George Washington would not have made a good, all-round reporter, for he could not have been present at all the department sessions, and he would not have written out the program in pretense of being present.

The departments that now comprise the N. E. A. are those of Kindergarten, Elementary, Secondary, Higher, Normal, Music, Manual and Industrial and Business Education, Child Study, the Herbart Club and the Department of Superintendence. The last named holds

its meetings in February, and will meet next in Jacksonville, Fla., in 1896.

A new department has this year been added to the N. E. A. It is that of physical training.
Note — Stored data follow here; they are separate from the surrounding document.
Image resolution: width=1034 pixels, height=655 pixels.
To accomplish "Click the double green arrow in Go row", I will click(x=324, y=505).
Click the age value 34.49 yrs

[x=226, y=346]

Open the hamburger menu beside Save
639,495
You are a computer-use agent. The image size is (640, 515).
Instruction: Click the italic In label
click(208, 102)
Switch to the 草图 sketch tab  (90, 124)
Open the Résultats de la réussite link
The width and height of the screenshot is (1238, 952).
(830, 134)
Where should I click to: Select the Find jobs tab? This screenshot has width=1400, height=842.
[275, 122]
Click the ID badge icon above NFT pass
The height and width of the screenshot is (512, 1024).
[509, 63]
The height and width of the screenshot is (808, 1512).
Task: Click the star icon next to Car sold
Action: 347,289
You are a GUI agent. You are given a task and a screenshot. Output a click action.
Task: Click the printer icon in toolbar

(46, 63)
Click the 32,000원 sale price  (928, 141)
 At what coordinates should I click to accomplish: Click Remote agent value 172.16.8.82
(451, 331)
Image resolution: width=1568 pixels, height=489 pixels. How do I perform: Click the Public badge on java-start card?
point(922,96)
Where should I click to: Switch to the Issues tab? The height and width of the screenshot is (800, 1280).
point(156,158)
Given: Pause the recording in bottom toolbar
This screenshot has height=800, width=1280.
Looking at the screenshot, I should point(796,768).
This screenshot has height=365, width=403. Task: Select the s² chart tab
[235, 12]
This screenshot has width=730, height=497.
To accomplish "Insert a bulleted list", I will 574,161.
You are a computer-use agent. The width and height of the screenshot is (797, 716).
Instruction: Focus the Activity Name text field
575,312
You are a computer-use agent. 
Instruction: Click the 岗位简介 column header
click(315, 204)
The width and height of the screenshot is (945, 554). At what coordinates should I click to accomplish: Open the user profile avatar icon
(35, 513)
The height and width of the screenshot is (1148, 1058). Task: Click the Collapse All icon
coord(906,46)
The purpose of such training was thus set forth at the first meeting: "To promote bodily training, to give teachers and specialists an opportunity to exchange methods, to give the general public an interest in this work, to discuss military training now used in many schools.

Miss N. D. Kimberlin, of the Detroit School of Expression, read a paper prepared for the National Association of Physical Training. "The average child of healthy parents lives a natural and healthy life until he is five years old. When he enters school our work must be preservative. The accuracy and alertness of physical movements is secured by military drill. In the Detroit schools exercises are given in the primary grades every twenty minutes. We must keep ourselves elastic enough to seize the good coming from any new idea."

A general session was held each forenoon and evening in the Central Presbyterian Church, each department conducting its own work at an afternoon session.

SHOT AND SHELL.

Co ordination was an association word. It bids fair to enter the domain of Denver slang. President Charles de Garmo, whose “Essentials of Teaching" is favorably known, opened the subject. All connection of studies not based upon essentials is a mere educational device.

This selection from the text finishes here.